After leading by just one at halftime, Maryland upped the defensive ante on the 'Bows after the break, holding UH to just 32.9 percent shooting (23-70) on the afternoon. Hawaii was plagued by a poor shooting streak in the second frame that saw them make just one basket in 17 attempts.
"I'll give credit to Maryland's defense," said Big West Player of the Year Stefan Jankovic who finished with 14 points on 5-17 shooting from the floor. "It was tough, but we didn't make shots that we were supposed to make. We missed a lot of layups, a lot of easy put backs, we didn't make shots."
Junior forward Mike Thomas held Hawaii together on a night that saw offensive struggles for most of the team's top scorers; his 19 points and 11 rebounds were both team-high's for the Rainbow Warriors.
"I think I just wanted to be aggressive today and try to help my team win the game," said Thomas of his second career double-double. "To be honest, it wasn't anything different or anything out of sorts, it was just trying to be aggressive and win."
Quincy Smith added 11 for the 'Bows, who didn't score anyone else in double-figures.
Sophomore guard Melo Trimble scored a game-high 24 points for the Terrapins.
Though win number 29 -- and the trip to Louisville that would have accompanied it -- was the goal this afternoon, the Rainbow Warriors will return to Hawaii having notched 28 wins on the year, a single-season team record.

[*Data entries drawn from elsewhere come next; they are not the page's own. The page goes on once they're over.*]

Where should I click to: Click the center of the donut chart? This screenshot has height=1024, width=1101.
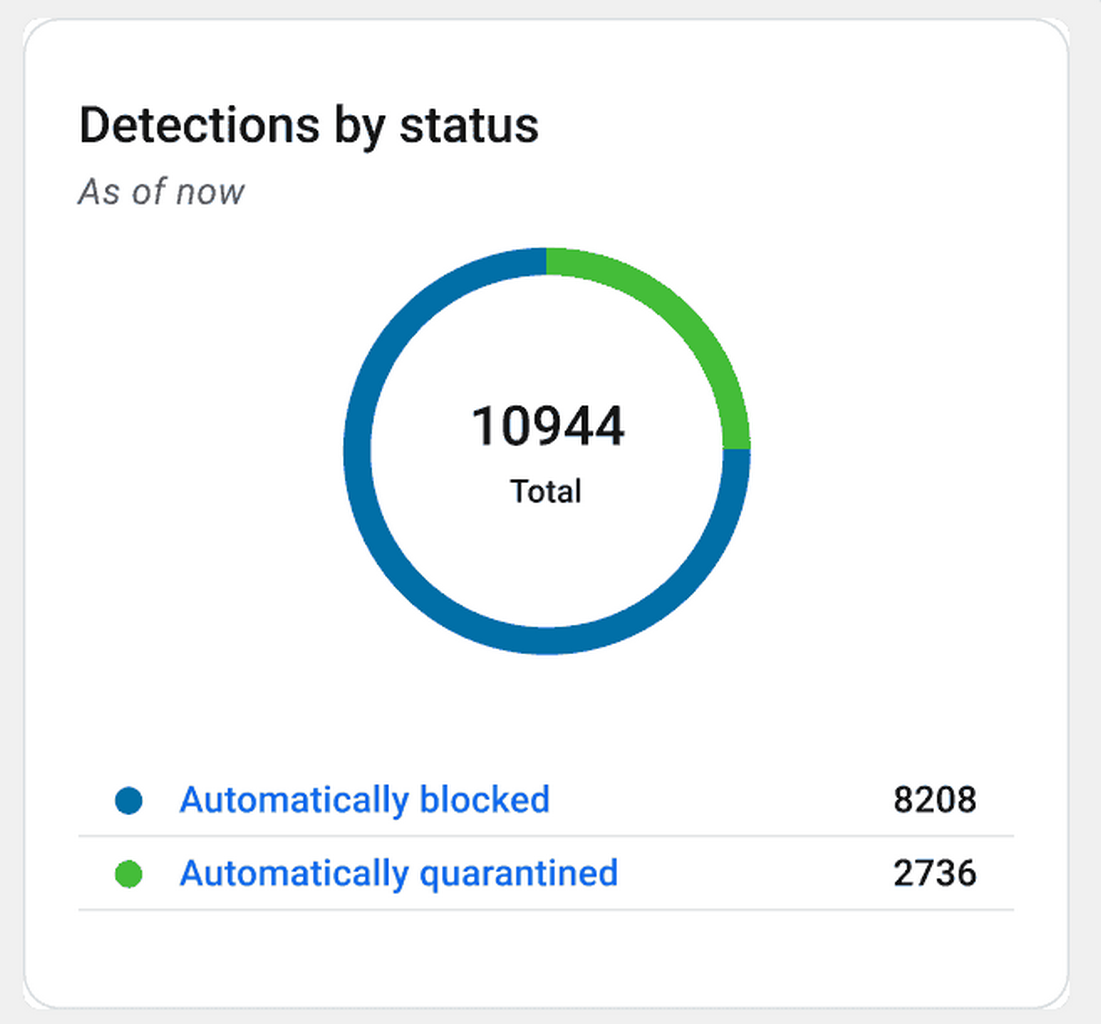pyautogui.click(x=546, y=450)
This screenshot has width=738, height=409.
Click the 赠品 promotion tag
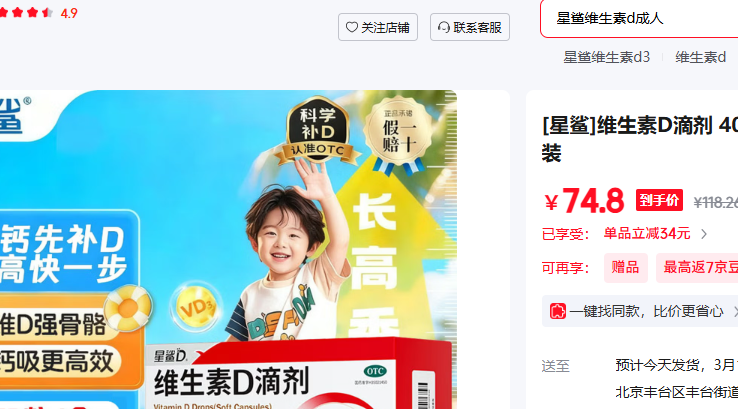626,268
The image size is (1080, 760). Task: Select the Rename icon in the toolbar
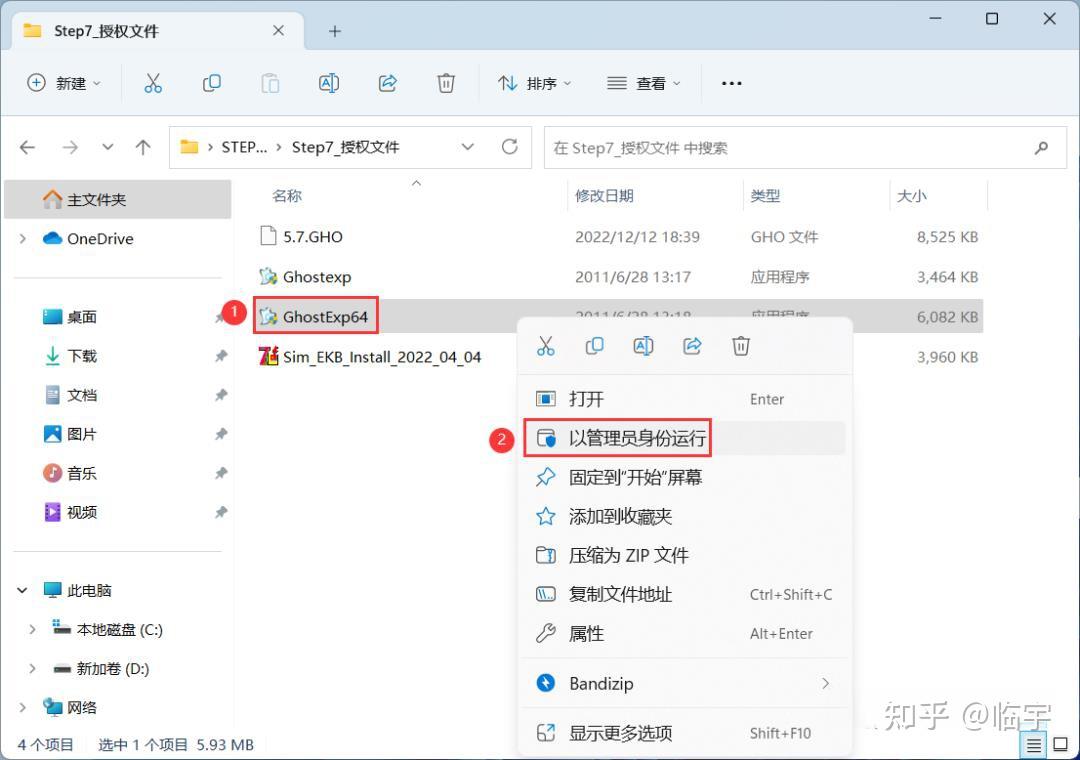328,83
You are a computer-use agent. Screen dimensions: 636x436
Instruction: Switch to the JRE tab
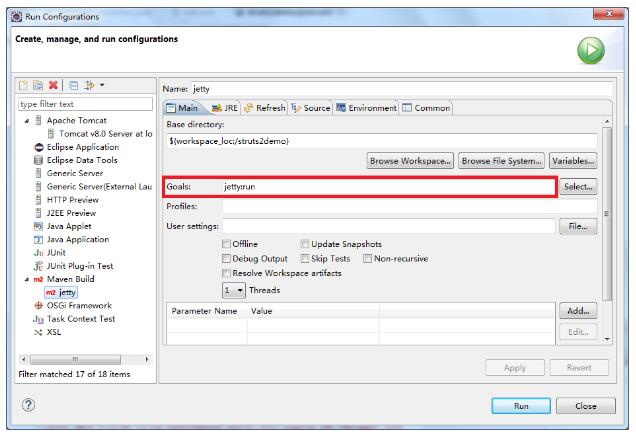click(224, 108)
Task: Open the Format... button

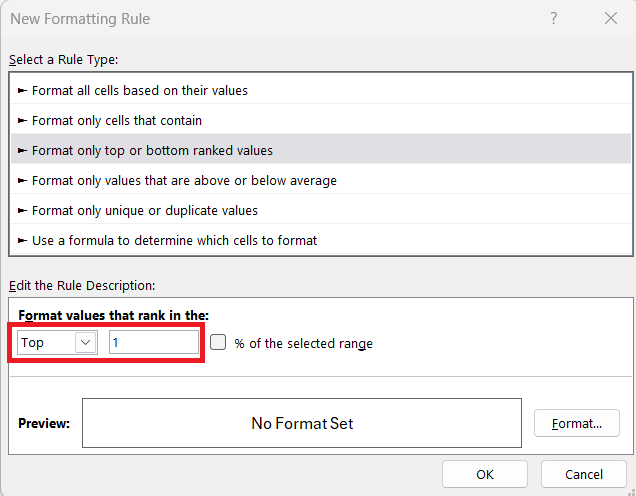Action: click(577, 423)
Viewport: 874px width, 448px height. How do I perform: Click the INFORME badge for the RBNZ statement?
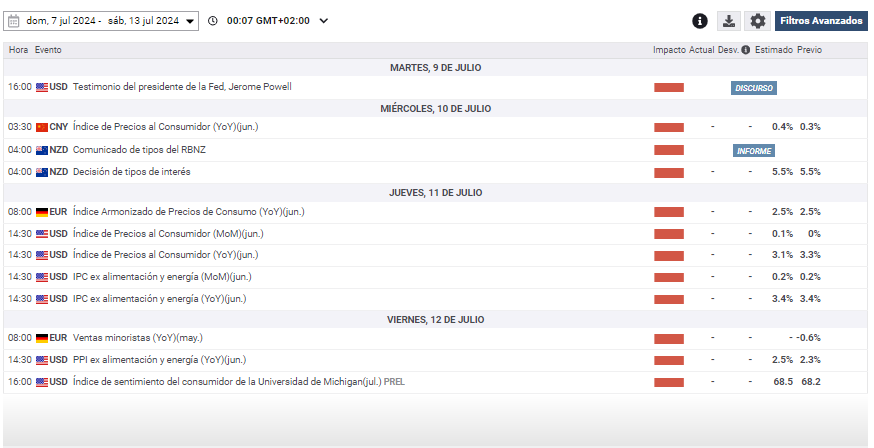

"Through adversity in past years, it's pretty dang impressive," said Ganot. "They should be celebrated, and I know Hawaii and -- that's what I told our guys, the state of Hawaii is very proud of them. Because at the end of the day their job is to influence people in a positive way, and they certainly did that. Kids look up to in the community over there as morale's high because of them, because of the effort they put in, and the performance and the manner in which they performed."